As a continued concern in means of repeated, chronic exposures, we’ve collectively concluded in our medical and professional opinions that the most effective way to prevent chemical exposures by way of insect repellent is to refrain from direct skin contact. We highly suggest not applying insect repellent directly onto the skin due to the absorption rate, slow and multi-system excretion process and evidence-based adverse health effects.
The HunterSeven Foundations (EIN: 83-1983697, IRS 501c3) medical research team recommend replacing “direct-skin applications” of insect repellent with the MATBOCK, LLC SKEETER PATCH KIT SYSTEM (MB-Skeeter-USA)(www.Matbock.com/products/skeeter-patch-kit) which utilizes an internal, anti-microbial absorbent lining for direct application of insecticide, with the patch then placed on the uniform/clothing/pant leg opening/hat, etc. The HunterSeven team received patches for field testing (shown in image to left), first patch was applied to mutlicam pant leg, sprayed with USGI Individual Dynamic Absorption Kit (IDAK)(NSN 6840-01-345-0234) liquid spray. The internal lining absorbed completely all liquid spray utilized, the external of the patch showed no external moisture of evidence of malabsorption. For situational purposes, the location is Southeastern Massachusetts, 29 May 2019, time 17:35 to 21:10 in heavily wooded areas with recent rainfall and heavy vegetation. It is of importance to note the high tick and mosquito population in this area.

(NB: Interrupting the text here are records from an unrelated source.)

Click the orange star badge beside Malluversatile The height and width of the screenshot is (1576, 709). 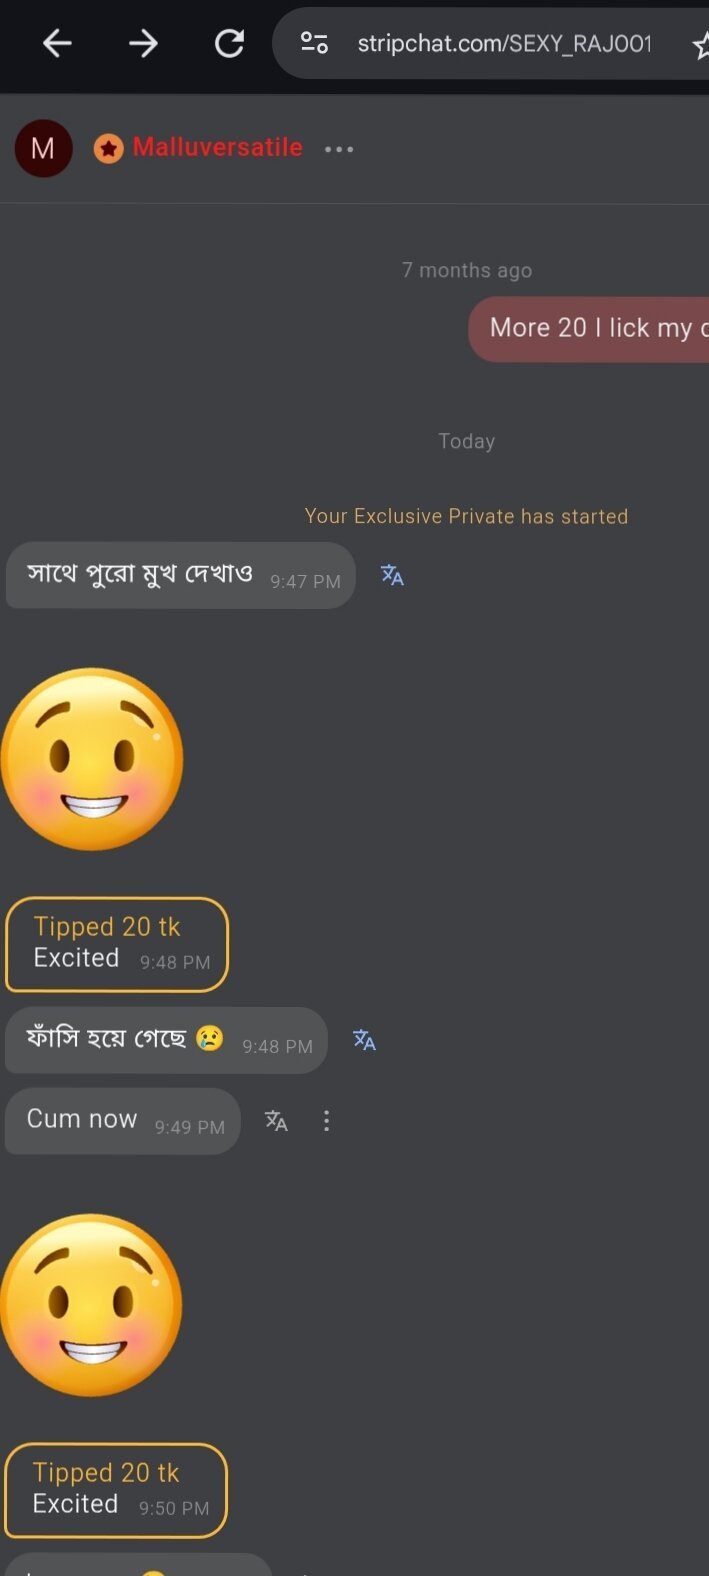coord(108,149)
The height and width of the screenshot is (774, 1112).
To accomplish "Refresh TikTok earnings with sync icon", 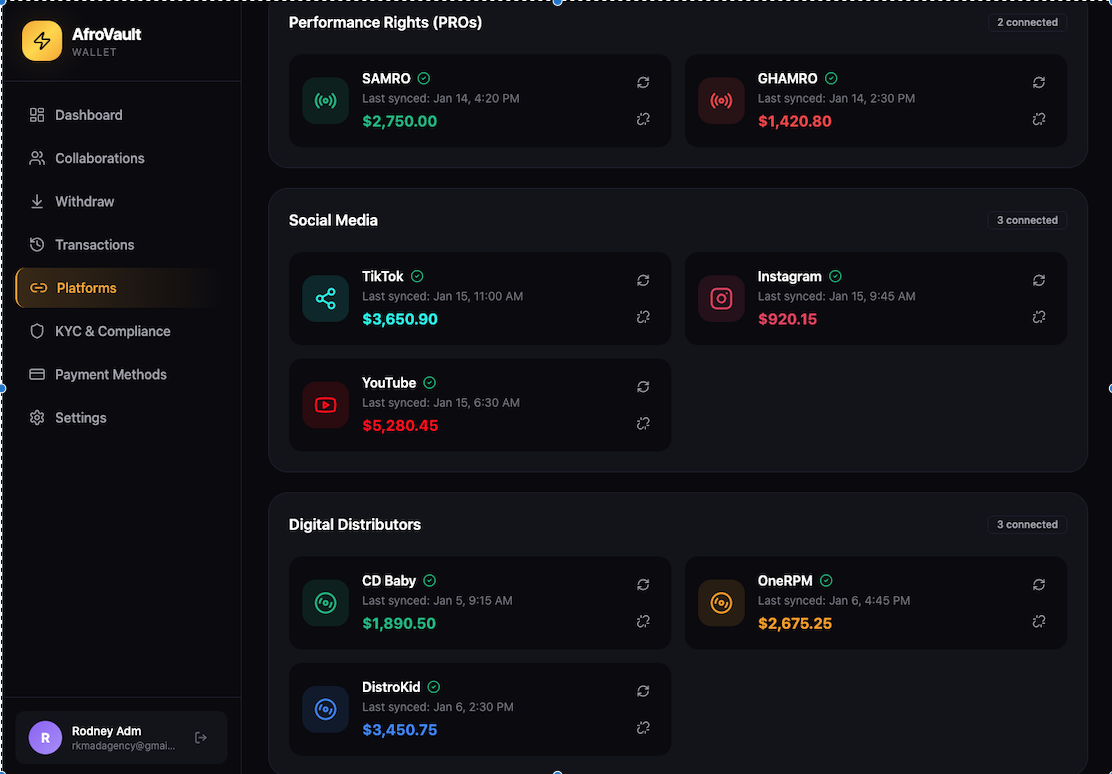I will [x=643, y=280].
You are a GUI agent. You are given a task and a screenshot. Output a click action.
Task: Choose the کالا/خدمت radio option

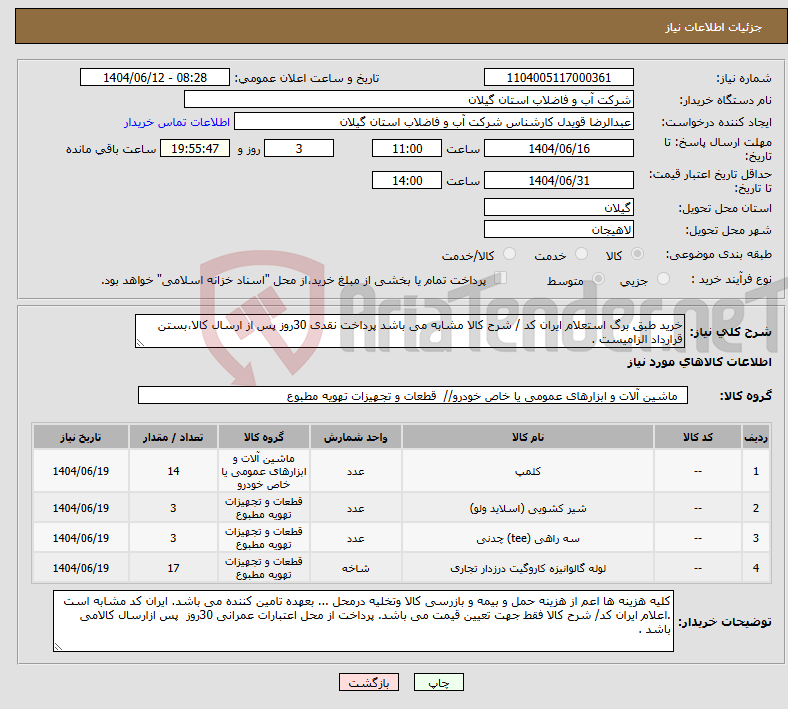[510, 255]
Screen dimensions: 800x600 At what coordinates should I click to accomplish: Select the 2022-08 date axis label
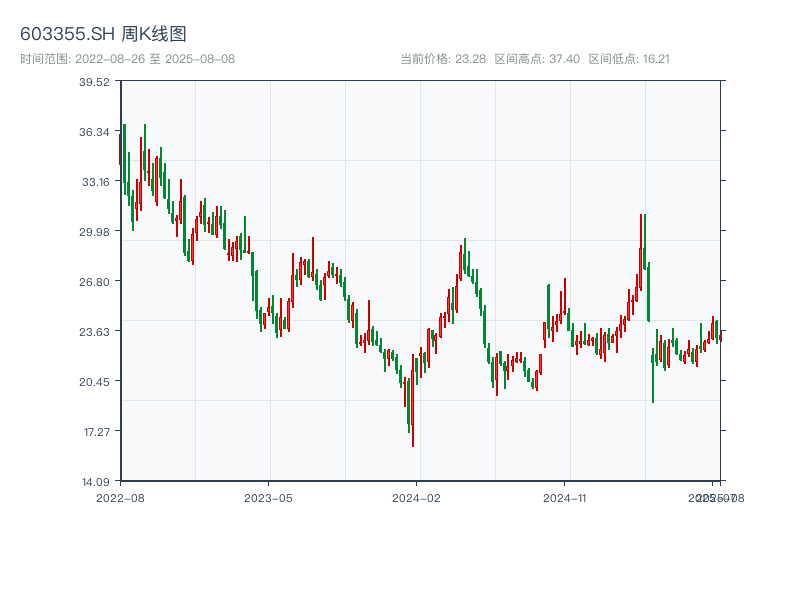pyautogui.click(x=120, y=497)
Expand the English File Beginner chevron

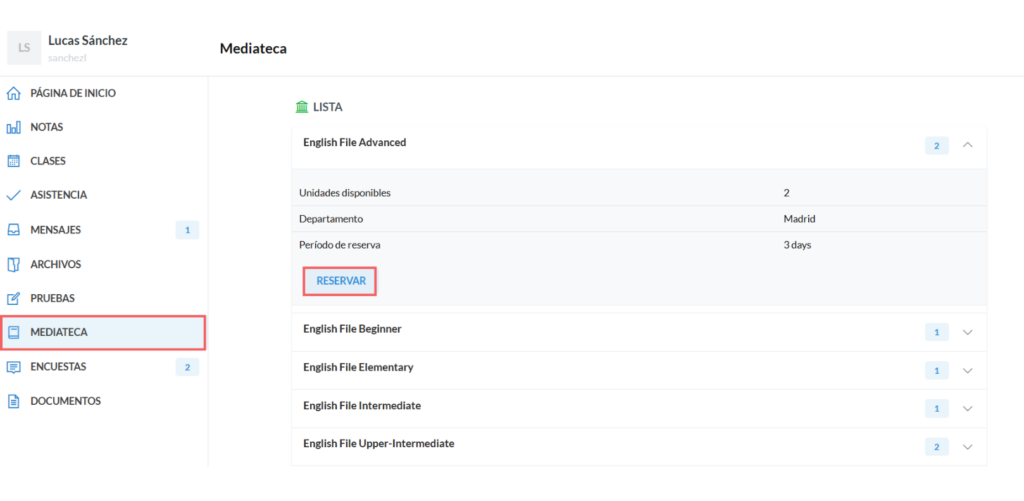(x=967, y=332)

The opposite pant leg (right-side) had no patch present. Over the period of 4 hours, NO mosquitoes, ticks or any insects were located on the left side of the pants (where patch is present), three ticks were found on the right side of the pants (where no patch was present) and one tick found under the right-side pant leg on the sock. No smell was noted after application and no skin came in contact with the insect repellent patches. After use, the team removed the patch and placed the patch in side of a clear plastic bag, filled the plastic bag with water and noted the repellent did not readily seep from the patch, therefore showing durability in rainfall/water operations. All in all, the HunterSeven team supports the MATBOCK Skeeter Patch Product as a safe, effective way to decrease toxic exposures related to chemical application of insect repellent on the skin. After firsthand duration testing, the patch shows durability, sustainability and adheres with the US Military Uniform regulations and guidelines under AR 670-1. It is in our medical opinion that the MATBOCK Skeeter Patch System is currently the SAFEST and most EFFECTIVE method of primary prevention of insecticide exposures.